• What to do
Repeat exactly the lines of the listing below, please, starting with the first and ending with the line containing "Task: Open the Web3Inbox logo at top left"; leave out the rest.

** Provided records follows **

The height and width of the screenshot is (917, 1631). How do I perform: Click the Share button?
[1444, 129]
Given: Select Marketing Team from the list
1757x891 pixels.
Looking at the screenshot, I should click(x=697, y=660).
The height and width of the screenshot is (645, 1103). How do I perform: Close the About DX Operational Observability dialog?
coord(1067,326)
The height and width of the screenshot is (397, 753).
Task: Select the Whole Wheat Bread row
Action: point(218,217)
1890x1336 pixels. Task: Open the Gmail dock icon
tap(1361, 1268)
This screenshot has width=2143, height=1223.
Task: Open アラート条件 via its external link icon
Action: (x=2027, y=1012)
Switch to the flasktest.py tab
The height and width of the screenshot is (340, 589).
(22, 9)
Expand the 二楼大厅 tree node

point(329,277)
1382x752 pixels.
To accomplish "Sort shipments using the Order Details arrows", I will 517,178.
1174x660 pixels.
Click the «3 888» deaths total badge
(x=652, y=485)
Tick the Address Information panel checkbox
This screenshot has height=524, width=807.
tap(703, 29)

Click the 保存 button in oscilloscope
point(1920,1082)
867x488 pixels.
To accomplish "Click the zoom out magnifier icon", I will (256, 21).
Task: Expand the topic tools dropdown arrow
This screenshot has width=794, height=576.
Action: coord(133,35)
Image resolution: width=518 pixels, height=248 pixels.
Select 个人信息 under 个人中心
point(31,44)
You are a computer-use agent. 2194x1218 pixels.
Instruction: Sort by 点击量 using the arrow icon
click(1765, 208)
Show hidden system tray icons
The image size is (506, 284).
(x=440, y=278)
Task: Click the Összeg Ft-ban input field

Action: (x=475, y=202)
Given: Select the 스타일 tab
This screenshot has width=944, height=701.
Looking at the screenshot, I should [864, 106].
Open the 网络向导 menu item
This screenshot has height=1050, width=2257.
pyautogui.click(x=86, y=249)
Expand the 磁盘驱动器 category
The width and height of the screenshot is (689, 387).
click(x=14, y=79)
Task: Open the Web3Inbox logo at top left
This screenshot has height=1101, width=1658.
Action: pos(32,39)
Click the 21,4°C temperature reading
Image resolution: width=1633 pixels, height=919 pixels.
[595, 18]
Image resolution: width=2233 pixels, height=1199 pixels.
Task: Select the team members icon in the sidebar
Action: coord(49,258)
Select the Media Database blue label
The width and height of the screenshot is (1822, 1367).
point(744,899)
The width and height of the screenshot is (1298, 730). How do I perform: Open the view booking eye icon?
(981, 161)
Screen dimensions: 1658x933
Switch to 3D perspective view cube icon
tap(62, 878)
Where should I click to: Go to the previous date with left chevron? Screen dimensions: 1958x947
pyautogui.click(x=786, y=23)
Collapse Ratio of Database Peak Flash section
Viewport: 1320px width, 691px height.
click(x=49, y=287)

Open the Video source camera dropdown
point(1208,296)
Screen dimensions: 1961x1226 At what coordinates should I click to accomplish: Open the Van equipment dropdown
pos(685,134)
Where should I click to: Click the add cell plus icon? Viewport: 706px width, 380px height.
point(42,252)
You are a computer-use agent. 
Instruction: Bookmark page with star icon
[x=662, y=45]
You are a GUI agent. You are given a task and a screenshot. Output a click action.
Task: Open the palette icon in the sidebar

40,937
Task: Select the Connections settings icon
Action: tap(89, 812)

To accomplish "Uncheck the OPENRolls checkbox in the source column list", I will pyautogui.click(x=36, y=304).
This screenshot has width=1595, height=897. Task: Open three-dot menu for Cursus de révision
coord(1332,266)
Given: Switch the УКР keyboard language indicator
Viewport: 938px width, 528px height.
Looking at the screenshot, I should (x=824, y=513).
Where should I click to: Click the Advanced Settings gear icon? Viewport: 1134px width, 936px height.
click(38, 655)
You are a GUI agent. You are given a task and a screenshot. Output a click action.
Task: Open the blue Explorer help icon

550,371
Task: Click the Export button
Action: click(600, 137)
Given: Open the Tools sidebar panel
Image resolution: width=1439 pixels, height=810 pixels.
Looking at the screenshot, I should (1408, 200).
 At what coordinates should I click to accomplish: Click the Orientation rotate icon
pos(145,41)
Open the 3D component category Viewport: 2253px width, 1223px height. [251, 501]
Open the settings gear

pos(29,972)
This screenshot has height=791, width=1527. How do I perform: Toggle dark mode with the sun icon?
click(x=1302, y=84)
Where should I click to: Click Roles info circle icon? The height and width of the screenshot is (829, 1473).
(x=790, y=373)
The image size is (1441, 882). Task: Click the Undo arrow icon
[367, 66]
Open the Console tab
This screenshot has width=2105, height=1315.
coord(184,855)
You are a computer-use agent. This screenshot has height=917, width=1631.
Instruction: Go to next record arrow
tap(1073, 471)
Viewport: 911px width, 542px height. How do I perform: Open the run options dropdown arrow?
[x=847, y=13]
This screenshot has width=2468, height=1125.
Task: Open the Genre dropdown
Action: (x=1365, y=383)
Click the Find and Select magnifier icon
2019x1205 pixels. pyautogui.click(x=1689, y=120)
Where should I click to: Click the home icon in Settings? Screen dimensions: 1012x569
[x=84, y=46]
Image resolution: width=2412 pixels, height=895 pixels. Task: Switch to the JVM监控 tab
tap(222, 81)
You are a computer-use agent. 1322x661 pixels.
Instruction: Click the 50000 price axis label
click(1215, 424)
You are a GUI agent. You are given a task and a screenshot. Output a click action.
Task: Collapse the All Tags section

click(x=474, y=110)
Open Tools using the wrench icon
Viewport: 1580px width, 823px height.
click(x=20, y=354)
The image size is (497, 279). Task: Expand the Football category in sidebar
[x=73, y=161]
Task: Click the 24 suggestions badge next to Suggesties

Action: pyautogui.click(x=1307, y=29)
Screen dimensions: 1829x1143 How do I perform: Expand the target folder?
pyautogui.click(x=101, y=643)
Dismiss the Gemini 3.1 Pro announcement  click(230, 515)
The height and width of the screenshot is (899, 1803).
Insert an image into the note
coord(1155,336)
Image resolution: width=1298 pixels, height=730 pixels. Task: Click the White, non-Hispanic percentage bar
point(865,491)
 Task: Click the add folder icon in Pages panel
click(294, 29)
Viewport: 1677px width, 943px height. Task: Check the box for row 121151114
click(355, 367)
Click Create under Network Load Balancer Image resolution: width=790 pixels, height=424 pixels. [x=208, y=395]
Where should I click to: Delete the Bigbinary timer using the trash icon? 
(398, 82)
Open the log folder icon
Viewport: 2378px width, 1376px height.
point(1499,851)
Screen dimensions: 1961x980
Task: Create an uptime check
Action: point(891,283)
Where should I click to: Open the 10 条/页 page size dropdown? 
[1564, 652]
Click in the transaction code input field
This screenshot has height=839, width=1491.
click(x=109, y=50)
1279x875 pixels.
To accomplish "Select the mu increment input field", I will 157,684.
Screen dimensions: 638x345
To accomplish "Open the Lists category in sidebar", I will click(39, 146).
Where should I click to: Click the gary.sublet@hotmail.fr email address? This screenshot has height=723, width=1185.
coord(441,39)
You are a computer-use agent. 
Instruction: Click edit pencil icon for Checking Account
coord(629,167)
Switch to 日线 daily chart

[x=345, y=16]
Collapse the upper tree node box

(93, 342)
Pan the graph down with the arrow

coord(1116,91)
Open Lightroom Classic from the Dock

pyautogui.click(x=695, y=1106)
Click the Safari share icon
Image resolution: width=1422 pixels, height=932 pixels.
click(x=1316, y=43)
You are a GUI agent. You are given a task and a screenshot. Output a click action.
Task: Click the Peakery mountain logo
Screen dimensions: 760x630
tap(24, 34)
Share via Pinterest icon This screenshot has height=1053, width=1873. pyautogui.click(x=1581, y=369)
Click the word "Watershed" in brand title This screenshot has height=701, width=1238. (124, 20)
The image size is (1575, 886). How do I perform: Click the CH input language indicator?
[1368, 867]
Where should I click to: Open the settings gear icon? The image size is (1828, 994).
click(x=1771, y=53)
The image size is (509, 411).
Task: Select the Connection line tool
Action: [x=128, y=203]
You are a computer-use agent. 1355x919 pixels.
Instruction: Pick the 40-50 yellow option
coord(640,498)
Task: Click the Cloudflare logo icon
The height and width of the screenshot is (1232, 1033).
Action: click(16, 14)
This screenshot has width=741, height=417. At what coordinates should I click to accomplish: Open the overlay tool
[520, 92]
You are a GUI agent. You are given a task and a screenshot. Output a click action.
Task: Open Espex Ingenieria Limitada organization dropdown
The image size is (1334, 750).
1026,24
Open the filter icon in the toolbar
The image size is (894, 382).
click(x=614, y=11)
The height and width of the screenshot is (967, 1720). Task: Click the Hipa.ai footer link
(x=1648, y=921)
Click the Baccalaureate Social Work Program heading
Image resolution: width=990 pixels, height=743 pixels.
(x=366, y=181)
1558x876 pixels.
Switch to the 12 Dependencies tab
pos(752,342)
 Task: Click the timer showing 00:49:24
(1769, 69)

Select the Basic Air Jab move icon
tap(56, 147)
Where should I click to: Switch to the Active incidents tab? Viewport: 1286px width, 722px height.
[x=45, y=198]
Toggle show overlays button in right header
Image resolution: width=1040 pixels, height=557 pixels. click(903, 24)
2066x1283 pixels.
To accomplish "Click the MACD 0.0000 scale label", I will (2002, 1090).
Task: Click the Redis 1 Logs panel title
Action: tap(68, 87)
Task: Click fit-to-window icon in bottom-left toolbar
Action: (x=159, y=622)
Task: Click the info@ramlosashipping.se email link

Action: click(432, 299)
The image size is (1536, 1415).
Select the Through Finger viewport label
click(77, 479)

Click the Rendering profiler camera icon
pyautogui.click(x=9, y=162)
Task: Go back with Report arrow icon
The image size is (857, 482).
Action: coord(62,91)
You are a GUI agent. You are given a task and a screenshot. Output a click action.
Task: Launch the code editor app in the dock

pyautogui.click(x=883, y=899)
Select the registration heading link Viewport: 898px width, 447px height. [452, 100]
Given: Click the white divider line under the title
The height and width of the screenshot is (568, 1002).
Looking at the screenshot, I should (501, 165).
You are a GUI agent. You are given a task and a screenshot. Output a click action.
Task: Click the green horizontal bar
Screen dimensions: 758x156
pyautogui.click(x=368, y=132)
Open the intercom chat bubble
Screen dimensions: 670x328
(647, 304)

** End of Provided records **

• Written solution
The height and width of the screenshot is (917, 1631). How do I perform: Click the Share button?
[1444, 129]
Given: Select Marketing Team from the list
1757x891 pixels.
Looking at the screenshot, I should click(x=697, y=660).
The height and width of the screenshot is (645, 1103). How do I perform: Close the About DX Operational Observability dialog?
coord(1067,326)
The height and width of the screenshot is (397, 753).
Task: Select the Whole Wheat Bread row
Action: point(218,217)
1890x1336 pixels. Task: Open the Gmail dock icon
tap(1361, 1268)
This screenshot has width=2143, height=1223.
Task: Open アラート条件 via its external link icon
Action: (x=2027, y=1012)
Switch to the flasktest.py tab
The height and width of the screenshot is (340, 589).
(22, 9)
Expand the 二楼大厅 tree node

point(329,277)
1382x752 pixels.
To accomplish "Sort shipments using the Order Details arrows", I will 517,178.
1174x660 pixels.
Click the «3 888» deaths total badge
(x=652, y=485)
Tick the Address Information panel checkbox
This screenshot has height=524, width=807.
tap(703, 29)

Click the 保存 button in oscilloscope
point(1920,1082)
867x488 pixels.
To accomplish "Click the zoom out magnifier icon", I will (256, 21).
Task: Expand the topic tools dropdown arrow
This screenshot has width=794, height=576.
Action: coord(133,35)
Image resolution: width=518 pixels, height=248 pixels.
Select 个人信息 under 个人中心
point(31,44)
You are a computer-use agent. 2194x1218 pixels.
Instruction: Sort by 点击量 using the arrow icon
click(1765, 208)
Show hidden system tray icons
The image size is (506, 284).
(x=440, y=278)
Task: Click the Összeg Ft-ban input field

Action: (x=475, y=202)
Given: Select the 스타일 tab
This screenshot has width=944, height=701.
Looking at the screenshot, I should [864, 106].
Open the 网络向导 menu item
This screenshot has height=1050, width=2257.
pyautogui.click(x=86, y=249)
Expand the 磁盘驱动器 category
The width and height of the screenshot is (689, 387).
click(x=14, y=79)
Task: Open the Web3Inbox logo at top left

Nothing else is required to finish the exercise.